Es war 1933, als Maurice Ravel zuerst fehlerhaft zu buchstabieren begann. Dann konnte er nicht mehr lesen und schließlich nicht einmal mehr seinen Namen schreiben. Obwohl eine neue Oper, wie er sagte, "in seinem Kopf" herum schwirrte, brachte er kein Werk mehr zustande. Niemand hat je herausgefunden, welche Hirnregionen des Komponisten zerstört waren.

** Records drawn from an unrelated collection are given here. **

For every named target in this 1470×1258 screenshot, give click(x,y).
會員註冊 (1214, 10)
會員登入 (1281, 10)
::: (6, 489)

Nachdem im MPI für Kognitions- und Neurowissenschaften die neuronale Sprachverarbeitung in extenso aufgeklärt wurde, erkundet die von Angela D. Friederici1 gegründete Arbeitsgruppe "Neurokognition von Musik" seit 1998 das Pendant. Denn Musik und Sprache sind beides Mittel der Kommunikation. Beide hängen ab von hoch organisierten Variationen in Tonhöhen, Betonung und Rhythmen. Beide sind reich an "Harmonien" - jenen Obertönen einer Grundfrequenz, die Resonanz und Reinheit verleihen. Beide besitzen komplexe Zeichensysteme, die Botschaften verschlüsseln und weitergeben. Musik hat demnach wie die Sprache ein Regelwerk der Grammatik, der Syntax. In der Musik der westlichen Welt etwa folgt auf den Grundton, die Tonika, oft eine Dominante vor einer weiteren Tonika. Zuweilen schiebt sich vor die Dominante eine Subdominante - aber nie dahinter. Einige Musiktheoretiker sprechen gar von einem musikalischen "Ur-Satz". Eine Notenfolge, die nach dem Zufallsprinzip auf einem Klavier geklimpert wird, erzeugt Töne, die allenfalls das Attribut Geräusch verdienen. Musik anderer Kulturen unterscheidet sich in ihrer Harmonik lediglich durch die Art des Regelwerks, aber nie dadurch, dass es fehlen würde.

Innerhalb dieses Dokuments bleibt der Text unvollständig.